Response_Object = requests.post(url,headers=headers,data=payload,verify=False)

print('The server response (data) as a byte object: ','\n\n',Response_Object.content,'\n')

print('The decoded server response (data) from the server: ','\n\n',Response_Object.text,'\n')

print('The encoding used to convert Response_Object.content to Response_Object.text: ','\n\n', Response_Object.encoding,'\n')

print('The full (absolute) URI used in the request: ','\n\n',Response_Object.url,'\n')

print('The response status code: ','\n\n',Response_Object.status_code,'\n')

print('The request headers: ','\n\n',Response_Object.request.headers,'\n')

print('The response headers :','\n\n',Response_Object.headers,'\n')

Example 3 shows the result from running the previous script.
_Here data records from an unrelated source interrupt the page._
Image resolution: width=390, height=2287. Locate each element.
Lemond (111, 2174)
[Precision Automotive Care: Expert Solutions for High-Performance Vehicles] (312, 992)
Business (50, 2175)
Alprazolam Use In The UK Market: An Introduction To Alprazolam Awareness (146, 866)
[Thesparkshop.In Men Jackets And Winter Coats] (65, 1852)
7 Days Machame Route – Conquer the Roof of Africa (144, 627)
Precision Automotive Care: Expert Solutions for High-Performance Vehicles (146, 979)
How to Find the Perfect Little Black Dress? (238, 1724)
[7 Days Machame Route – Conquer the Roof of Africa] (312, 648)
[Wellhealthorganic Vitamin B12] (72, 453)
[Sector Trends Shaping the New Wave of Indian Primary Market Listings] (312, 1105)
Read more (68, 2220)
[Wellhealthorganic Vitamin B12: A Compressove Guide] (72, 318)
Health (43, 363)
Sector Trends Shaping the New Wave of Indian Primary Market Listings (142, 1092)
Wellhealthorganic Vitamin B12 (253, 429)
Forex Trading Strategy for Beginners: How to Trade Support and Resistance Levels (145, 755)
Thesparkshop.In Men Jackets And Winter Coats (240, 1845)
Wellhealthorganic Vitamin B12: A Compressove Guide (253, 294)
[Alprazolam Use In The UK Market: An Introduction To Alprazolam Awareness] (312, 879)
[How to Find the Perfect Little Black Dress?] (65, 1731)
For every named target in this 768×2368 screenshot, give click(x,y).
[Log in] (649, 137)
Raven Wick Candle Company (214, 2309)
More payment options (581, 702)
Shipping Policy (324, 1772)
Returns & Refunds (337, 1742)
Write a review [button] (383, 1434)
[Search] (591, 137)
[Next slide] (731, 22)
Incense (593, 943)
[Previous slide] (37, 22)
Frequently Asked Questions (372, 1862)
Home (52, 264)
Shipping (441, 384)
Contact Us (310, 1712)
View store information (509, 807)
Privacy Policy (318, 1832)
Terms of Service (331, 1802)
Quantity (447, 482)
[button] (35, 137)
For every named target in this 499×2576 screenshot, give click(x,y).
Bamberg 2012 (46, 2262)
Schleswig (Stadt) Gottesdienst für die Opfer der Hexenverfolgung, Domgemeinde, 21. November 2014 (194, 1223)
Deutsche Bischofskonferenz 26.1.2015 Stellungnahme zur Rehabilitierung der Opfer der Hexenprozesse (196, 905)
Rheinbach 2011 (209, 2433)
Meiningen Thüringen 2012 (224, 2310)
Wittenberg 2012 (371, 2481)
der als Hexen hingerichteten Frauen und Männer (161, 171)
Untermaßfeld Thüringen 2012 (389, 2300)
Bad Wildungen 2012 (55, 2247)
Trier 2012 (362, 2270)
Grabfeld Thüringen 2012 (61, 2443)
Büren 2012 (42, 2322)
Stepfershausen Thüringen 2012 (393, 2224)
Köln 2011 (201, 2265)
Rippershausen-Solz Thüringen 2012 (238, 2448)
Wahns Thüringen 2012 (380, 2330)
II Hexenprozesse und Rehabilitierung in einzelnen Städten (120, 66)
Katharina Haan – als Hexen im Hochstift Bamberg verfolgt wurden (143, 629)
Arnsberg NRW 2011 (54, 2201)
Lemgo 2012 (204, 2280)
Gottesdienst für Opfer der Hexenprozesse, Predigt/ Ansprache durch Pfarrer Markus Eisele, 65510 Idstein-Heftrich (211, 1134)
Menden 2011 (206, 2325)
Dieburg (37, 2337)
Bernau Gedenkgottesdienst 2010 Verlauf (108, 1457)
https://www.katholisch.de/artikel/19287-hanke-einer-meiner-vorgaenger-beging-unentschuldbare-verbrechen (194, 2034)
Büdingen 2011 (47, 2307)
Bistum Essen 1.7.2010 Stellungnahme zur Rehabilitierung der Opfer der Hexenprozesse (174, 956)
Example 7-3 Running the script and creating interface Loopback123

[kabuelenain@server1 Python-Scripts]$ ./int-loopback-create.py

/usr/lib/python3.6/site-packages/urllib3/connectionpool.py:847: InsecureRequestWarning: Unverified HTTPS request is being made. Adding certificate verification is strongly advised. See: https://urllib3.readthedocs.io/en/latest/advanced-usage.html#ssl-warnings

  InsecureRequestWarning)

The server response (data) as a byte object: 

 b''

The decoded server response (data) from the server: 

The encoding used to convert Response_Object.content to Response_Object.text: 

 ISO-8859-1

The full (absolute) URI used in the request: 

 https://sandbox-iosxe-latest-1.cisco.com:443//restconf/data/ietf-interfaces:interfaces/

The response status code: 

 201

The request headers: 

 {'User-Agent': 'python-requests/2.20.0', 'Accept-Encoding': 'gzip, deflate', 'Accept': '*/*', 'Connection': 'keep-alive', 'Content-Type': 'application/yang-data+json', 'Authorization': 'Basic ZGV2ZWxvcGVyOkMxc2NvMTIzNDU=', 'Content-Length': '364'}

The response headers :

 {'Server': 'nginx/1.13.12', 'Date': 'Fri, 13 Nov 2020 11:00:28 GMT', 'Content-Type': 'text/html', 'Content-Length': '0', 'Connection': 'keep-alive', 'Location': 'https://sandbox-iosxe-latest-1.cisco.com/restconf/data/ietf-interfaces:interfaces/interface=Loopback123', 'Last-Modified': 'Fri, 13 Nov 2020 11:00:14 GMT', 'Cache-Control': 'private, no-cache, must-revalidate, proxy-revalidate', 'Etag': '"1605-265214-914179"', 'Pragma': 'no-cache'}

[kabuelenain@server1 Python-Scripts]$

As you can see, the status code returned in the server response message is 201 (Created) which means that the Loopback interface was successfully created. You may have noticed that the message body (actual data in the message) is empty, since there is nothing to return back to the client. However, the Location header in the response headers (highlighted in the example) returns a new URI that points to the newly created resource.